Na capital paulista, os fiéis se reuniram na Catedral da Sé para a celebrar o início da Quaresma. Durante a reflexão sobre o tema da Campanha da Fraternidade, Dom Odilo Pedro Scherer destacou o papel da Arquidiocese de São Paulo no auxílio concreto aos necessitados.
Reportagem de Nathália Cassiano e Gilberto Pereira
A Arquidiocese de São Paulo se movimenta para bem trabalhar o assunto proposto pela Campanha da Fraternidade deste ano. “Quem vive em alguns bairros aqui em São Paulo não se dá conta do qual é a situação habitacional das periferias da nossa capital. Nosso desejo é que se façam organizações de povo que possam reivindicar, que possam se organizar e fazer chegar projetos de lei e assim por diante, a serem discutidos na Câmara, a serem discutidas na Assembleia Legislativa do Estado ou até no Congresso Nacional”, ressaltou o arcebispo metropolitano de São Paulo, Cardeal Odilo Scherer.
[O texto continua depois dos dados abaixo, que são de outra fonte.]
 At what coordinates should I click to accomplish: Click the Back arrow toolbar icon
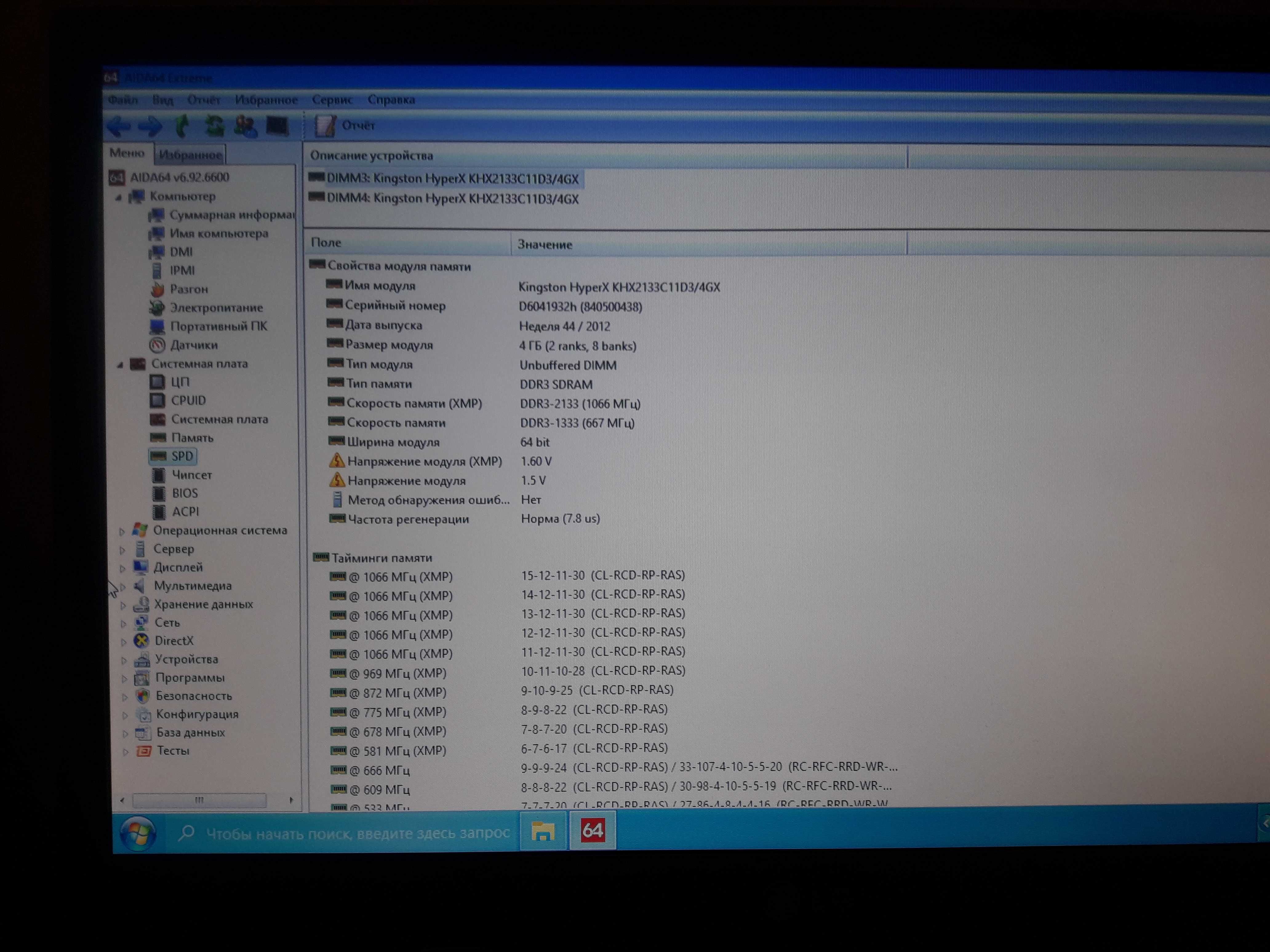click(x=119, y=126)
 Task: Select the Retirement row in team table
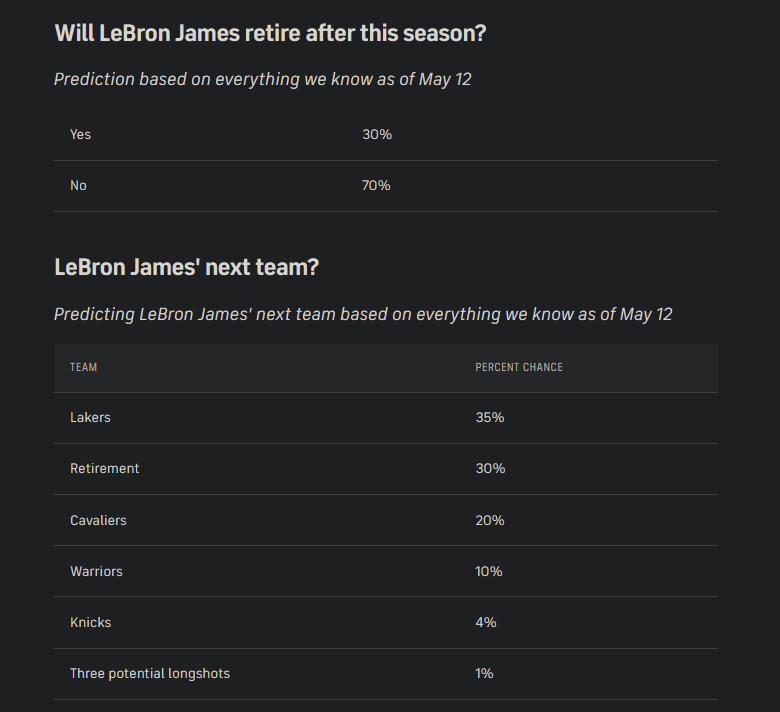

Hoje à tarde, centenas de pessoas se reuniram na Catedral da Sé, no centro da capital paulista, para a celebração da Quarta-feira de Cinzas. “Este é o tempo favorável. Este é o dia da salvação. Dia de Deus é sempre, mas de modo especial este tempo, dia da salvação e da misericórdia de Deus. A pergunta sempre de novo é esta: ‘estamos vivendo aquilo que significou o nosso batismo?’”, retomou ele.
De acordo com o Código do Direito Canônico número 1251, os fiéis devem guardar a abstinência e o jejum na Quarta-feira de Cinzas e na Sexta-feira da Paixão, um momento propício para a conversão e o arrependimento dos pecados.
“Nós nascemos do pó e do pó a gente retornará”, disse a fiel. “No jejum que nos que nos conectamos mais com Deus para nós católicos é recolhimento interior e fé na caminhada”, concluiu a católica.